I yield to nobody in my regard for Aamir Khan as a fundamentally decent human being. I doff my (metaphorical) hat at his courage to follow his politics and I applaud from my heart at Taare Zameen Par
(TZP) as a sensitive, socially-relevant film that every parent, teacher and thinking
adult should watch.
Yet, even I have to question the wisdom of Khan’s opting to attend the Jaipur Literature Festival recently, not as a participant — because surely it was his right to attend an event that has free entry for all — but as a delegate.
Only authors should be the stars of literature festivals
Now Khan may be a fine actor and a sensitive director, but he’s no writer; not at least to the best of anyone’s knowledge although he does post occasionally on his blog. His conversation with Tehelka’s Shoma Chaudhury had little to do with books (though someone from the audience did ask what he had read in recent times) and more to do with films, particularly TZP. Quite clearly, even Shoma, a lit fest veteran, was aware of the awkwardness, beginning her conversation by wondering aloud what Aamir was doing at a festival that celebrates literature.
Predictably, the actor had a sell-out session held not at the hall of the Diggi Palace hotel where lesser mortals (Ian McEwan included) spoke, but in the lawns, decked out as if for a beloved bridegroom. Gem exporter Naresh Goyal was there with his family of eight, including his parents and children clutching autograph books. So, how many other sessions had he attended at the Lit Fest? What had been his favourite so far? Goyal confessed that he hadn’t had the time to attend any other sessions, but was planning to on the last day. Any favourite books? Oh, he said, he didn’t have the time to read.

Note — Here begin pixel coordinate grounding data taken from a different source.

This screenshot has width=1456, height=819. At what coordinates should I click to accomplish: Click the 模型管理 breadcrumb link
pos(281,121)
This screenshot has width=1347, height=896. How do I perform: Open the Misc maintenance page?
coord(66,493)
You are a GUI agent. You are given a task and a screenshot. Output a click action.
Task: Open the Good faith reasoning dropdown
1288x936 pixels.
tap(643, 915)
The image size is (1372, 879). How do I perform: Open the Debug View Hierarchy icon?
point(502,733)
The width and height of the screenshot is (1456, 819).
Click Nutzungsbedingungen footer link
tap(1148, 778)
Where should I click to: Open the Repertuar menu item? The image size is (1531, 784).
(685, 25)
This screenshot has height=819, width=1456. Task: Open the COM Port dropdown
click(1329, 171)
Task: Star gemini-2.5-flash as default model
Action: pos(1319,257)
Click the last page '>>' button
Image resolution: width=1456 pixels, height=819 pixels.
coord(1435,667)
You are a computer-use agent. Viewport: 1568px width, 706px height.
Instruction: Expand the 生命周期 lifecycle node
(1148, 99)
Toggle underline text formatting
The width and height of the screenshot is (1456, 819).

To say that Khan’s session was a media circus would be an understatement. Local channels and national networks all scrambled to grab a soundbite everywhere he went, surrounded by burly bodyguards (he stayed on for dinner later that night, and even attended a session the next morning with Pakistani women writers, Shahbano Bilgrami, Kamila Shamshie and Moni Mohsin moderated by Urvashi Butalia), he was followed by cameras and fans, detracting attention from those who were the real stars of the festival — the writers.
Even that would have been tolerable but for a caustic comment Khan made amid much applause that he didn’t really have a problem with news channels as long as they were prepared to call themselves “entertainment channels”. Now it’s all very fine to sit on a podium, surrounded by adoring fans and take pot-shots at the news media (no paragons of virtue). But to turn the very venue to which you’ve been invited into a bit of a nautanki, even if inadvertently, and then take the high moral ground does smack of hypocrisy, doesn’t it?
Then again, why blame Khan if the news/entertainment channels couldn’t get enough of him? Why blame him for the adoring fans? And, surely, as Harsh Sethi of Seminar, pointed out, if Aamir’s presence could encourage a love for books then is that a bad thing?
My point is simple: Khan had to have been aware of the commotion that his very presence would result in. He should have had the humility to say that he was not qualified to be a delegate or a speaker. And I’m willing to take a bet with Sethi that nobody went back home that night to grab a copy of William Dalrymple’s City of Djinns, the book that Khan said he has most recently read.
The Jaipur Lit Fest has been around for just three years. It began in 2006 with a reading by Dalrymple — one of the organisers — in a hall with little more than a handful of people and 16 other authors. The next year, this festival was back, overcoming all odds (lack of sponsors, no sarkari support and just the will of a few determined people) with 26 authors — many of them heavyweights like Salman Rushdie, Kiran Desai and Suketu Mehta. Remarkably, the Lit Fest had arrived. This year, the festival has seen some serious sponsorship money (including from two construction companies, D.S. Constructions and Hindustan Construction) and the participation of close to 80 authors including Khan’s colleague, Dev Anand who’s just out with his autobiography.
For the first time, the festival has been handed over to a professional event management company (Teamwork Productions says it will definitely have a hand in drawing up the author list for next year) and while it’s easy to understand that the organisers, William Dalrymple, Eleanor O’Keeffe and Namita Gokhale cannot possibly handle a festival of this magnitude, they’d do well to remember that professional event organisers are not necessarily attuned to the subtleties and nuances of a literature festival. Getting a huge crowd is easy enough if you’re going to invite filmstars. Who’s up for next year? Salman Khan? Sachin Tendulkar? Raakhi Sawant? They’ll all guaranteed crowd-pullers.
By inviting Khan to attend as a delegate, many of the Lit Fest’s well-wishers, including myself, believe that the festival is in danger of selling its soul. In a literature festival, the only stars should be the writers. All other taaras should stay in another zameen.